Türk siyasi tarihine “postmodern darbe” olarak geçen 28 Şubat süreci Türk ekonomisine de ağır darbe vurdu.
AA muhabirinin yaptığı derlemelere göre, “postmodern darbe” olarak nitelendirilen 28 Şubat 1997’deki Milli Güvenlik Kurulu (MGK) toplantısının üzerinden 24 yıl geçti.
Ülke ekonomisinde onarılması zor yaralar açan ve bazı değerlendirmelere göre yüzlerce milyar dolarlık ekonomik maliyete neden olan 28 Şubat dönemi, 2001 krizine giden yolun taşlarını döşedi.
TBMM Darbeleri Araştırma Komisyonu’nun 2012’de açıkladığı rapora göre, 1997-2000 döneminde sermaye kesimine 34 milyar dolarlık fazladan faiz ödemesi yapıldı. 1997-1999 döneminde faiz giderleri 5 kat, 2000 yılı dahil edildiğinde ise 9,4 kat arttı.
TMSF’ye devredilen banka sayısı 1997’den 2001 krizine kadar geçen sürede 20’yi aştı. Faiz harcamalarının GSYH’ye oranı 1997’de yüzde 5 iken 2001 yılına gelindiğinde bu oran yüzde 17 düzeyine çıktı.
Merkez Bankası verileri dikkate alındığında ise anılan dönemde dolar karşısında TL ciddi oranda değer kaybetti. Bu çerçevede 28 Şubat 1997’de 122,1 lira olan dolar/TL paritesi 26 Aralık 2000 itibarıyla 5,5 kat artarak 675 liraya yükseldi.
Döviz kurundaki artış başta ara malı olmak üzere ithalatın maliyetini önemli oranda artırırken, buna paralel olarak özel sektörün dış borcuna önemli bir yük getirdi.
Yatırımlar durdu, piyasada belirsizlik baş gösterdi
Söz konusu MGK’nın ardından başlayan süreçte yatırımlarda durgunluk, piyasalarda belirsizlik baş gösterdi. Bu durum büyüme rakamlarına da olumsuz yansıdı.

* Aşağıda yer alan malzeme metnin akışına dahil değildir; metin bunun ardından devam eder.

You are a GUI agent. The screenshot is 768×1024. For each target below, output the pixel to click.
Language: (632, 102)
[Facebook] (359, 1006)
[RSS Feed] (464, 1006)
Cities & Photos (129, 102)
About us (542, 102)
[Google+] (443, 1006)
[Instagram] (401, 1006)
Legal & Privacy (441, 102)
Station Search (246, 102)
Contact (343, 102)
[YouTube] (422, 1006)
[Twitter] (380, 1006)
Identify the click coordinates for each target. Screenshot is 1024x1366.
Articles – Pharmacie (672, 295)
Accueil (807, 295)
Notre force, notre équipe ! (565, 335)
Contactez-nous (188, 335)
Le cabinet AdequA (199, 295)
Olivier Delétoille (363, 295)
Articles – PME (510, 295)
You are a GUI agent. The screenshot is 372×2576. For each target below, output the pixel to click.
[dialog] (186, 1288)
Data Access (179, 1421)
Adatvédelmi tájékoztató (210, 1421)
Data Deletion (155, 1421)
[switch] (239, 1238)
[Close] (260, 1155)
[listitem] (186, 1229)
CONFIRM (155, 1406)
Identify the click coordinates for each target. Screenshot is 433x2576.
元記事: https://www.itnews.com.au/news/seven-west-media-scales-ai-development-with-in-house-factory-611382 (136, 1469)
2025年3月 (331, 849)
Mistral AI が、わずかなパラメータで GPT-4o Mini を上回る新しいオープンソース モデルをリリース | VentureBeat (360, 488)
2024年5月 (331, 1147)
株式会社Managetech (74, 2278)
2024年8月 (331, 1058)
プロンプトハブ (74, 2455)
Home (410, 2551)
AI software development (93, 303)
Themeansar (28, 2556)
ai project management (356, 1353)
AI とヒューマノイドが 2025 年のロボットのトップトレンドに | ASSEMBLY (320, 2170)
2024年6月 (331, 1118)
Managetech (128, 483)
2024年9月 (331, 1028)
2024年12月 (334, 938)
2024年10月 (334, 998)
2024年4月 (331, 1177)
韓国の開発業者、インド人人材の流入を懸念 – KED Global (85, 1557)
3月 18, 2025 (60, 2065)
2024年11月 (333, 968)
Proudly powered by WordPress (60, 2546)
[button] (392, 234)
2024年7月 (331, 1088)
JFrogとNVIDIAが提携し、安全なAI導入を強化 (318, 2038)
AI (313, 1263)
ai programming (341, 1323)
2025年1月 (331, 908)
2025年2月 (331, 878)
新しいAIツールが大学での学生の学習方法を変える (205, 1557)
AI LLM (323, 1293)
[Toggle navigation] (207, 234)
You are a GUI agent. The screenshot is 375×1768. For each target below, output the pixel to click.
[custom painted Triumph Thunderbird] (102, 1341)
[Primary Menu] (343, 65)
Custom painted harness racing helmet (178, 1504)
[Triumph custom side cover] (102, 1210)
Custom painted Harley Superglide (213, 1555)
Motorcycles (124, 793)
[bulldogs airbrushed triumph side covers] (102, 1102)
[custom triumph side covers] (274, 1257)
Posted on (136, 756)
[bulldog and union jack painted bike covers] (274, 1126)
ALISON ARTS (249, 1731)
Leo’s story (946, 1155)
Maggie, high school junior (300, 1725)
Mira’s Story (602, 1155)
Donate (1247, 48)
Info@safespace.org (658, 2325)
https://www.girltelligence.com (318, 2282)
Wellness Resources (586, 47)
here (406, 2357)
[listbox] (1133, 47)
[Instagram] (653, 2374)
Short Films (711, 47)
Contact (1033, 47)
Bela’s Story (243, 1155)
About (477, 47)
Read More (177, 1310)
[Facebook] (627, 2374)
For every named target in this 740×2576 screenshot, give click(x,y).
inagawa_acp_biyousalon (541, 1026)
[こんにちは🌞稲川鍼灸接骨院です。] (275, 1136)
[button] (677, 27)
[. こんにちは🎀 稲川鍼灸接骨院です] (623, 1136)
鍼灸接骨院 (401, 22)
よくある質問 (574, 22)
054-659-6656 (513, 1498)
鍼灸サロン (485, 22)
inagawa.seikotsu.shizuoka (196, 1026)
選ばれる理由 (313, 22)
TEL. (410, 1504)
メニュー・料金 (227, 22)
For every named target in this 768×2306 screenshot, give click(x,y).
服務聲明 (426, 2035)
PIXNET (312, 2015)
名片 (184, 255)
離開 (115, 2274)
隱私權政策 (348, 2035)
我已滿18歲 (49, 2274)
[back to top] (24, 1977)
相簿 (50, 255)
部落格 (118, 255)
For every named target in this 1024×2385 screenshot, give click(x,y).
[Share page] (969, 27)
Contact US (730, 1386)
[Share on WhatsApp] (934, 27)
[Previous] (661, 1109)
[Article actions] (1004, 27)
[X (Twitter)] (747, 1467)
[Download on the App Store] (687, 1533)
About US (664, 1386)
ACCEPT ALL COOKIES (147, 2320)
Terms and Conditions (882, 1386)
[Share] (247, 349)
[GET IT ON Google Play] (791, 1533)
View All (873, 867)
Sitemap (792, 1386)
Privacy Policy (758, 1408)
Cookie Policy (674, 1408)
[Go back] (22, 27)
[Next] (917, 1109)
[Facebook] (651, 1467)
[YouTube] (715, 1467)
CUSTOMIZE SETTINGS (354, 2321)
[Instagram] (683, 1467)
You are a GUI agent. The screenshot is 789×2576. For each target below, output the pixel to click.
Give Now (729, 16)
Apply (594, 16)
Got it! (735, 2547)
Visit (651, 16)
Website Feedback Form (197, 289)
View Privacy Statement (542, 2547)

Türkiye ekonomisi 1997’de yüzde 7,5 büyürken, 1998’de büyüme hızı yavaşladı ve yılı yüzde 3,1 büyümeyle kapattı. Ekonomi, sürecin olumsuz etkileriyle 1999’da yüzde 3,4 daraldı. 2000 yılındaki yüzde 6,6’lık büyüme, bir önceki yılın kayıplarını bir parça gidermesine karşın, Türkiye, 2001’deki ekonomik krizinin etkisiyle yüzde 6 küçüldü.
Enflasyon verileri açısından değerlendirildiğinde ise 1995’te yüzde 125,9 seviyelerini gören enflasyon, Şubat 1997 itibarıyla yüzde 77,7’ye kadar gerilemişti. Sürecin ekonomiye olumsuz etkisi nedeniyle enflasyon, Aralık 1997’de yüzde 99,1’e yükseldi.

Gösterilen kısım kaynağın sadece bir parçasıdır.